Clutter is another of Engelbach’s main pet peeves, and she recommends that her clients switch to e-billing and create a landing strip just inside the main entrance. “When I walk in the front door, I put everything away,” she says. “I have a recycling bin right next to the front door, so the junk mail is gone right away. I keep my wallet, a pair of sunglasses and keys in a little tray right there.”
ABP (Always be pruning)
“You have to be vigilant about getting rid of stuff when you live in a small place,” Engelbach says. “I clean out my closets twice a year, and when I’m switching seasons, I try everything on, and if it doesn’t fit, it goes.” Well, maybe not everything. “Last year there were a couple really cute skirts that just didn’t fit anymore, so they went on the purgatory rod in my other closet,” she admits. But when winter rolled around and they still didn’t fit, off they went.
You know those big sliding doors covering your closet that only let you see half of what’s in there at a time? Ryan advises that you get rid of them. “Instead, hang nice white or off-white canvas curtains on a good curtain rod,” he says. “Install a light inside the closet, and then you’ll be able to access 100 percent of the closet really easily.” The curtains also help aesthetically. “Adding more textile to a room makes it cozier and quieter. And when you turn on the light at night, the closet glows and looks like a window.”
Many New York apartments have high ceilings, and Engelbach says that “people miss opportunities when they don’t go vertical.” She keeps her out-of-season shoes in see-through boxes stacked to the ceiling of her closet. “Those clear shoe boxes from Container Store are good for everything from accessories to receipts and they just stack straight up.”
“There should be three points of light in every room, not counting ceiling lights,” says Ryan. “Your eyes go to where the light is, so the more light, the more expansive the room feels.” Even if you splurge on the spendy lamps, three of them are certainly cheaper than finding a bigger apartment.

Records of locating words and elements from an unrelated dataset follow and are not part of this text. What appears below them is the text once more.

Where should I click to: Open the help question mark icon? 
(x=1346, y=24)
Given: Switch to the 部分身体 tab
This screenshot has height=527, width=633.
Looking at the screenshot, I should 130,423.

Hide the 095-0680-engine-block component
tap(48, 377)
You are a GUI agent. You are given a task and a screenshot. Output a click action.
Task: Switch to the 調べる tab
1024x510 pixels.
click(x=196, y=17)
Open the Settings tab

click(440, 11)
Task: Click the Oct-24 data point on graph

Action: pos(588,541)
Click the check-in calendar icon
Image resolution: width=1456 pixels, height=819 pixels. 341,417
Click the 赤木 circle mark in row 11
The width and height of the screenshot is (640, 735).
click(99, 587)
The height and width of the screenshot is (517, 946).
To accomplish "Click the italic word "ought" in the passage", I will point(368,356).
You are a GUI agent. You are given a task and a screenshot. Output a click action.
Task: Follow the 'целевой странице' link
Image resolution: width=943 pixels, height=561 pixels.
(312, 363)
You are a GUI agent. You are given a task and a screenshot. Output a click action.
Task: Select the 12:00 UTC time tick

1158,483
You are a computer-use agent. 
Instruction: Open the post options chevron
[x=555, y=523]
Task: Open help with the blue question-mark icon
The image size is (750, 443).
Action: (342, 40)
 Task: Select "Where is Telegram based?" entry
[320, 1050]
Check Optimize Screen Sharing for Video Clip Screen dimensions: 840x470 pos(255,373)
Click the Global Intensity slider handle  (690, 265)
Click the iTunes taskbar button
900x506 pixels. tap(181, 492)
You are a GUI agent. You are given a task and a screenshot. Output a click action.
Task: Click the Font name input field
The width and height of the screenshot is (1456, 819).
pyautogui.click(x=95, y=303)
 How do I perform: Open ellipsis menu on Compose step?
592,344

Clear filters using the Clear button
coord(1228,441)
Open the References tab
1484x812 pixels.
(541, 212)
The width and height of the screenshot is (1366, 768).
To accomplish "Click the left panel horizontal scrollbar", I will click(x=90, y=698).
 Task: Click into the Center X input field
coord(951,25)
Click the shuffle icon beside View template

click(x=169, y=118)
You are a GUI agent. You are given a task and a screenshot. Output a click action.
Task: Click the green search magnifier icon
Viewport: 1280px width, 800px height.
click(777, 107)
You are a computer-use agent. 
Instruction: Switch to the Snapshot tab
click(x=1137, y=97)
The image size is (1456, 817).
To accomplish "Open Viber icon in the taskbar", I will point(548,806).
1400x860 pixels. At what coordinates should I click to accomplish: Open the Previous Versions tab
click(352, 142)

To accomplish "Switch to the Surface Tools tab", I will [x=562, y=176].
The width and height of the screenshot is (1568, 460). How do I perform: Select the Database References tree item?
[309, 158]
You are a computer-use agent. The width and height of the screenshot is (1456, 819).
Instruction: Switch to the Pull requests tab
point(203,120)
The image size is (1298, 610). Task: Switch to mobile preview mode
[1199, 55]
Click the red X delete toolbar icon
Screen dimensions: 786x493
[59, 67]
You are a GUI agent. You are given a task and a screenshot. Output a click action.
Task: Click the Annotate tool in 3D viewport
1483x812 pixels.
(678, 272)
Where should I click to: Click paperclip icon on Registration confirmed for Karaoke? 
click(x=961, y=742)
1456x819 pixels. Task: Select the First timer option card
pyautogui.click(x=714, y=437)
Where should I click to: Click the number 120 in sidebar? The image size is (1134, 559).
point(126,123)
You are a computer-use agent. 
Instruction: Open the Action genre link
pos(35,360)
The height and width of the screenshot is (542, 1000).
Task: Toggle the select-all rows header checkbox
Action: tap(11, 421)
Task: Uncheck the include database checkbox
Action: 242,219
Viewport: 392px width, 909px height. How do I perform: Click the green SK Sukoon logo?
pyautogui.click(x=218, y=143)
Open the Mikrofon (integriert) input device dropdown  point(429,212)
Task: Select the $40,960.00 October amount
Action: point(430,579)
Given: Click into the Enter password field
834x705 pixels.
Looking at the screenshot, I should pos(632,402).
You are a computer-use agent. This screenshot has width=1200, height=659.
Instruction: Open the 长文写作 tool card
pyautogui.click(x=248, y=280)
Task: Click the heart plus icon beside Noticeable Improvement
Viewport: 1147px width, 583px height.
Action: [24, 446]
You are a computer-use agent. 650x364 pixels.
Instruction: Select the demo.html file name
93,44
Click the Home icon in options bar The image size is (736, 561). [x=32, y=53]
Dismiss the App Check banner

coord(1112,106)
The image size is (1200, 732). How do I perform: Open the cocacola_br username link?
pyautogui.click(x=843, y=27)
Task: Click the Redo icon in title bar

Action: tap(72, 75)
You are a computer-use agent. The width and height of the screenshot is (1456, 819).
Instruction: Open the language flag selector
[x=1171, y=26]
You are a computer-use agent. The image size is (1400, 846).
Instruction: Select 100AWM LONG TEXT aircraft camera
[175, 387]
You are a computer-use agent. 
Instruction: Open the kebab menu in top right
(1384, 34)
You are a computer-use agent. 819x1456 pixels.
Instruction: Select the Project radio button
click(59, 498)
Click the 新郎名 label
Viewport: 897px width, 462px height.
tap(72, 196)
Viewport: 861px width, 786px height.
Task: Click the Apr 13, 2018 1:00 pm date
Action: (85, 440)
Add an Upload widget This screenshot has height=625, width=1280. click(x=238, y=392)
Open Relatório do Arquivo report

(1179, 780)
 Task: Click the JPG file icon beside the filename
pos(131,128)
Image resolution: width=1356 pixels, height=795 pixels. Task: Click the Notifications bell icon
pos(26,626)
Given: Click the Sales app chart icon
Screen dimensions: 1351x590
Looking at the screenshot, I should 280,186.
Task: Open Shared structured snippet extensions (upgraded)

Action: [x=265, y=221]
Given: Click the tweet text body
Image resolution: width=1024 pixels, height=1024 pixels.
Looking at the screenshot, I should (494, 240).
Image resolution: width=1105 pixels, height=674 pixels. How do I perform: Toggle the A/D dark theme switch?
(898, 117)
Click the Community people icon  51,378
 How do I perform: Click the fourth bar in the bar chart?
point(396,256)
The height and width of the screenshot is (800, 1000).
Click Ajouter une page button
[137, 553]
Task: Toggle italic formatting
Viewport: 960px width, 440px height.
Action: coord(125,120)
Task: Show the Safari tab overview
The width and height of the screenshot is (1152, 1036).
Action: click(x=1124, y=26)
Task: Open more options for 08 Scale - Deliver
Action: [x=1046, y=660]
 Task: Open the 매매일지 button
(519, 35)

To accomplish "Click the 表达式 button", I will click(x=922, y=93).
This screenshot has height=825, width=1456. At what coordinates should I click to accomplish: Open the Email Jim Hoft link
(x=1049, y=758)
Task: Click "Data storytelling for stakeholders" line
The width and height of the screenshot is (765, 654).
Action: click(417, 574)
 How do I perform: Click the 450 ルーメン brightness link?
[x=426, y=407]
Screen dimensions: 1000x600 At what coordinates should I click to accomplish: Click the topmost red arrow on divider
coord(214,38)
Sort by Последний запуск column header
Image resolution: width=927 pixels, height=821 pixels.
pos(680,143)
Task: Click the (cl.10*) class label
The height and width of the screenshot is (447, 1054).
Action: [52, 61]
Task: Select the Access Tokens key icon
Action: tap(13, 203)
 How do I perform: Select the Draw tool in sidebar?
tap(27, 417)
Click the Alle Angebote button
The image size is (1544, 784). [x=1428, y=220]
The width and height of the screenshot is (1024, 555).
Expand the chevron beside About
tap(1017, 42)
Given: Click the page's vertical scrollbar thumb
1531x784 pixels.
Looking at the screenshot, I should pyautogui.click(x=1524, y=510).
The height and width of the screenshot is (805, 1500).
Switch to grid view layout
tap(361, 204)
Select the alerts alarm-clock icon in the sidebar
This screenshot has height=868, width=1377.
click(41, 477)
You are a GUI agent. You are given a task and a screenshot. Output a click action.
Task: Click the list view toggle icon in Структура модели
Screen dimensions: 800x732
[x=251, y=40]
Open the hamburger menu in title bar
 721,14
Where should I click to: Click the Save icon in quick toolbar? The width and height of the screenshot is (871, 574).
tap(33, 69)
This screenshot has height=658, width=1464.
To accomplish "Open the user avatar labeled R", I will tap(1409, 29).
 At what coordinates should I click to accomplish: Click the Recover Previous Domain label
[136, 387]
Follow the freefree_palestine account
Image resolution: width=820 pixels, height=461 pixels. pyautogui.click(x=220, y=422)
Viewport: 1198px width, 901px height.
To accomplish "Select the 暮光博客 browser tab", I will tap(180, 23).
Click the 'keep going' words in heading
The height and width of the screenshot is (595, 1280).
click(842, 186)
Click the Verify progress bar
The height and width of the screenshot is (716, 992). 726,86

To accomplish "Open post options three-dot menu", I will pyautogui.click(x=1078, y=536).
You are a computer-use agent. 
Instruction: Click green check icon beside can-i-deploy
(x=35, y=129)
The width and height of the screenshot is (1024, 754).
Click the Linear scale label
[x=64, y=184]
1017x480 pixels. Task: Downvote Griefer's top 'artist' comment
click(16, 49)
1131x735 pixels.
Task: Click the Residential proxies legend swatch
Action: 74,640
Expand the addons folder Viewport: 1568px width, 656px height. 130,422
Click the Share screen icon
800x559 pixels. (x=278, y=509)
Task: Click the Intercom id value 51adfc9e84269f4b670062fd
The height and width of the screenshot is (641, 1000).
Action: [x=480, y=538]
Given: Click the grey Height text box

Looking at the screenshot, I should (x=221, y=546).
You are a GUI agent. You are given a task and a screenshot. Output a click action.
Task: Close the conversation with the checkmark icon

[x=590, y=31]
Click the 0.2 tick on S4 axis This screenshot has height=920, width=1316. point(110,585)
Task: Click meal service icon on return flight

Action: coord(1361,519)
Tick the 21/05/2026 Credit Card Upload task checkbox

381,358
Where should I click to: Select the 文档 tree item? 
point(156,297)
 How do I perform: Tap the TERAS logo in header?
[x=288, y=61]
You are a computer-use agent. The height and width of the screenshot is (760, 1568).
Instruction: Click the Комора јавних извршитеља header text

Ryan also advises the strategic use of mirrors. “They’re great—they make walls disappear and they reflect light,” he says.
Most people who move into tiny places immediately paint the whole thing white, thinking it will make the place look bigger. “I agree that you should use light colors, says Ryan, “but not a photographer’s white—that’s an absence of color and it’s very cold.” Instead he advises off white for the walls, a “ceiling white” on the ceiling and dark colors for the floors. “Dark-stained wood or carpet brings contrast to the bright walls and make them seem brighter and taller.”
“It’s counter-intuitive,” says Ryan, “but if you go with small things in small spaces, the whole place feels smaller.” Consequently he advises DIY decorators not to shy away from larger pieces, such as art or chandeliers. “Maybe you can’t fit a big sofa, but you can probably fit a large painting or rug. The eye wants a bit of contrast.”
For further inspiration, the Museum of the City of New York has an exhibit running through Sept. 15, 2013 entitled “Making Room: New Models for Housing New Yorkers.” It includes the winning designs from the city’s recently launched pilot competition for micro apartments.